Comment passer d’une peau de bête à une paire de derbys ? Par les volontés croisées d’un grand patron parisien et d’un artisan du Limousin. Plonger au cœur des secrets de fabrication de la maison J. M. Weston relève du rite initiatique, c’est presque de notoriété publique. Encore faut-il le voir pour le croire…

Par Anne Gaffié

 

Plonger au cœur des secrets de fabrication de la maison J.M. Weston relève du rite initiatique, c’est presque de notoriété publique. Encore faut-il le voir pour le croire. Tout commence à la tannerie. Les odeurs âcres qui prennent à la gorge, le bruit infernal de machines sans âge, les étapes de travail se succédant à l’infini… Là-bas, on parle avec des mots qui n’existent pas ou peu dans le dictionnaire, on compte le temps en semaines ou même en mois, rarement en heures, mais surtout pas en minutes. On mesure en millimètres. On fait des réserves de matières premières de peur d’avoir à manquer face à cet autre monde qui bouge, et on a les mains abîmées toujours au même endroit. Le tout pourrait vite faire penser à l’univers inquiétant d’un film de Kubrick.
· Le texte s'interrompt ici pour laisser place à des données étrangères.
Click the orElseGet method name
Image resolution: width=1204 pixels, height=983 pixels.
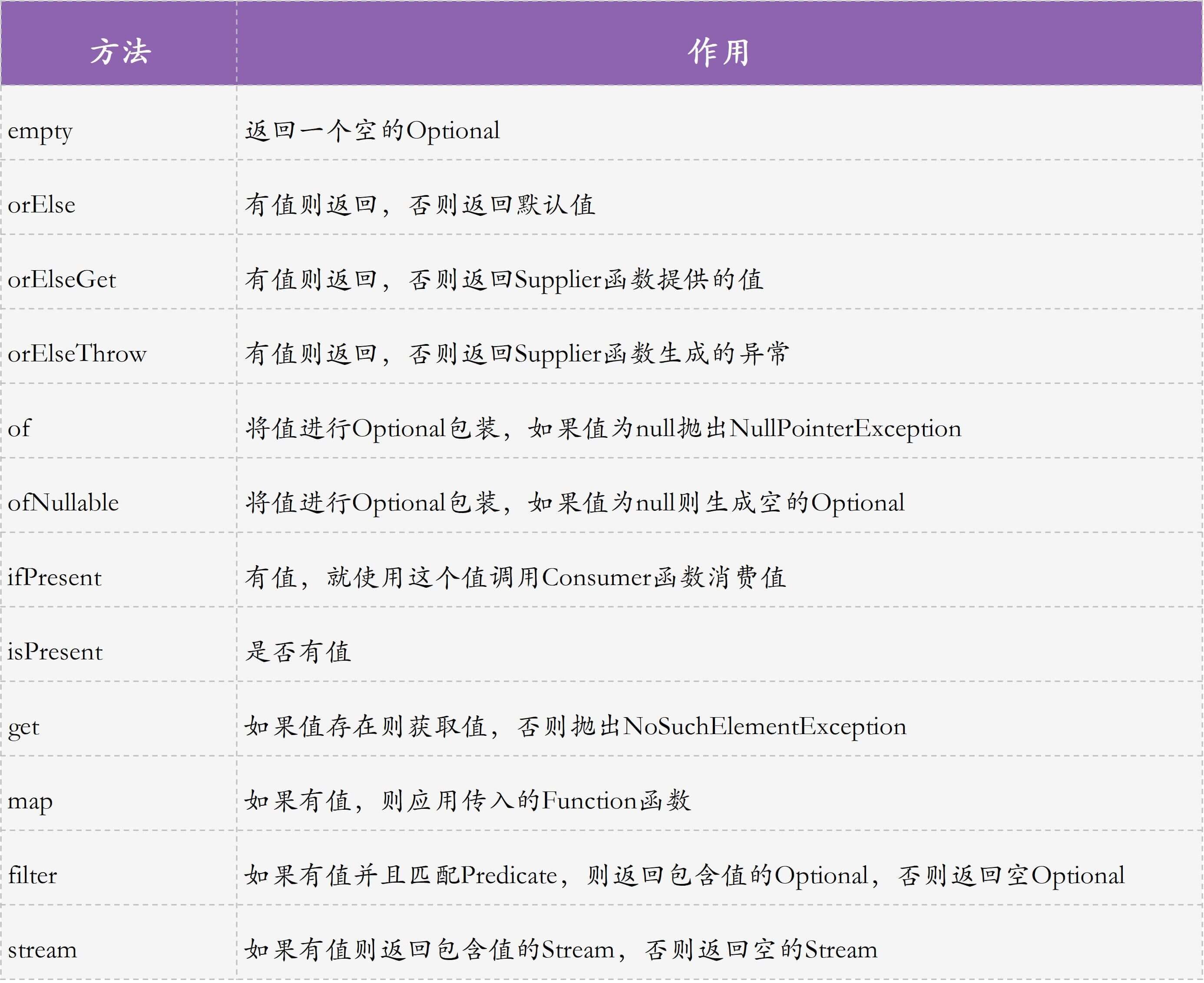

Chez J.M. Weston, le savoir-faire est élevé au rang de science, là où le hasard n’a pas sa place. Une obsession de perfection qui justifie à elle seule le prix d’un produit de luxe. L’assurance d’une paire de chaussures absolument parfaites. EPI, propriétaire de la marque et d’autres fleurons du luxe, le sait bien. Lorsque le groupe français rachète dans les années 1980 les tanneries Frédéric Bastin & Fils à Saint-Léonard-de-Noblat, c’est autant pour assurer l’avenir de son historique manufacture, située non loin de là à Limoges, que pour sauver bravement ce qu’il reste du patrimoine vivant de la région.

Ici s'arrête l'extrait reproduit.